**What this task involves**:
The records below are to be written out exactly, with every picture omitted.
%%
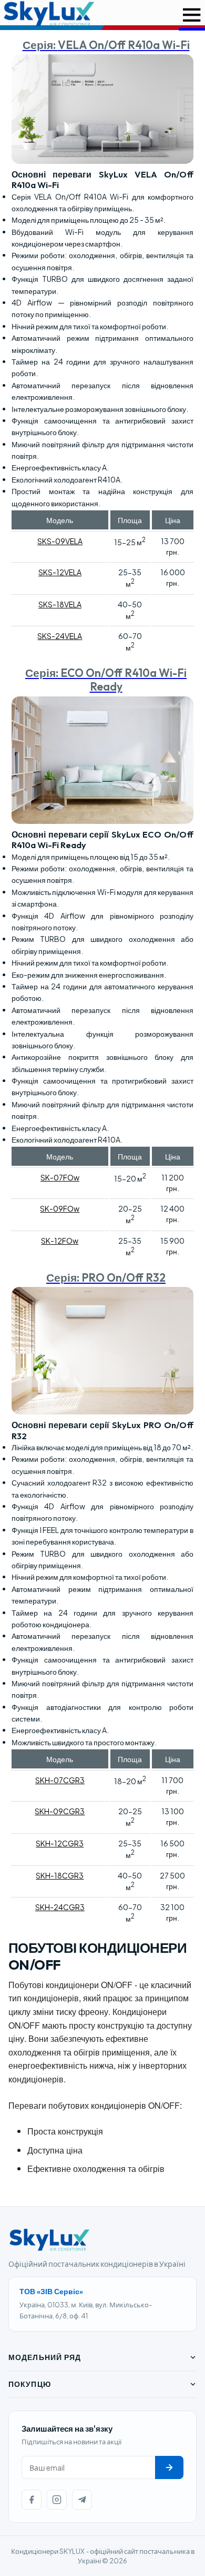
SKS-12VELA (59, 572)
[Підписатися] (169, 2467)
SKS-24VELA (59, 636)
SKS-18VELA (59, 604)
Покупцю (29, 2384)
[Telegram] (82, 2500)
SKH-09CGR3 (60, 1811)
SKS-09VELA (60, 541)
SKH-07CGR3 (60, 1780)
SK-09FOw (59, 1208)
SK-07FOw (59, 1177)
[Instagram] (57, 2500)
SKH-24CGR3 (60, 1907)
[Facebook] (32, 2500)
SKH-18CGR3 (60, 1875)
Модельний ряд (44, 2357)
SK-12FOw (59, 1240)
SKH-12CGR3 (60, 1843)
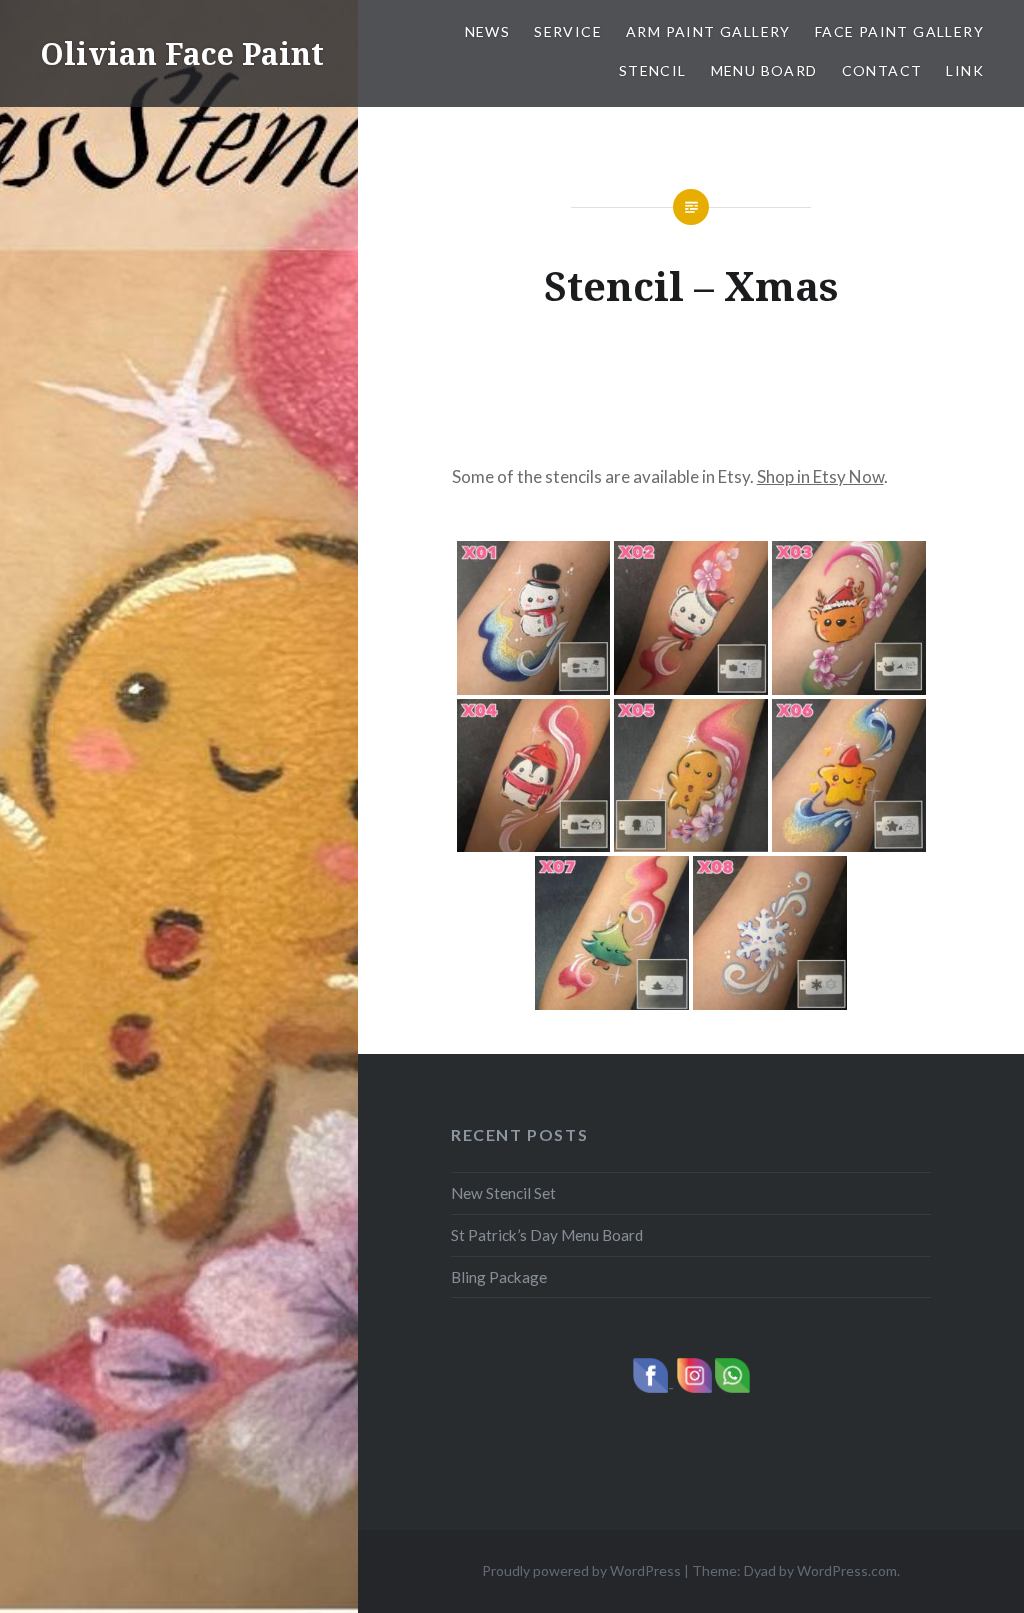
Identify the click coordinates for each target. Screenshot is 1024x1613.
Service (568, 31)
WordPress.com (847, 1570)
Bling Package (499, 1277)
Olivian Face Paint (182, 53)
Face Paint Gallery (899, 31)
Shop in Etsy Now (820, 476)
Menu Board (764, 70)
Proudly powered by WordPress (581, 1570)
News (488, 31)
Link (965, 70)
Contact (882, 70)
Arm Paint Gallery (708, 31)
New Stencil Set (503, 1193)
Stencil (653, 70)
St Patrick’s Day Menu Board (547, 1235)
%%
**Task answer**:
SKS-12VELA (59, 572)
[Підписатися] (169, 2467)
SKS-24VELA (59, 636)
SKS-18VELA (59, 604)
Покупцю (29, 2384)
[Telegram] (82, 2500)
SKH-09CGR3 (60, 1811)
SKS-09VELA (60, 541)
SKH-07CGR3 (60, 1780)
SK-09FOw (59, 1208)
SK-07FOw (59, 1177)
[Instagram] (57, 2500)
SKH-24CGR3 (60, 1907)
[Facebook] (32, 2500)
SKH-18CGR3 (60, 1875)
Модельний ряд (44, 2357)
SK-12FOw (59, 1240)
SKH-12CGR3 (60, 1843)
Identify the click coordinates for each target. Screenshot is 1024x1613.
Service (568, 31)
WordPress.com (847, 1570)
Bling Package (499, 1277)
Olivian Face Paint (182, 53)
Face Paint Gallery (899, 31)
Shop in Etsy Now (820, 476)
Menu Board (764, 70)
Proudly powered by WordPress (581, 1570)
News (488, 31)
Link (965, 70)
Contact (882, 70)
Arm Paint Gallery (708, 31)
New Stencil Set (503, 1193)
Stencil (653, 70)
St Patrick’s Day Menu Board (547, 1235)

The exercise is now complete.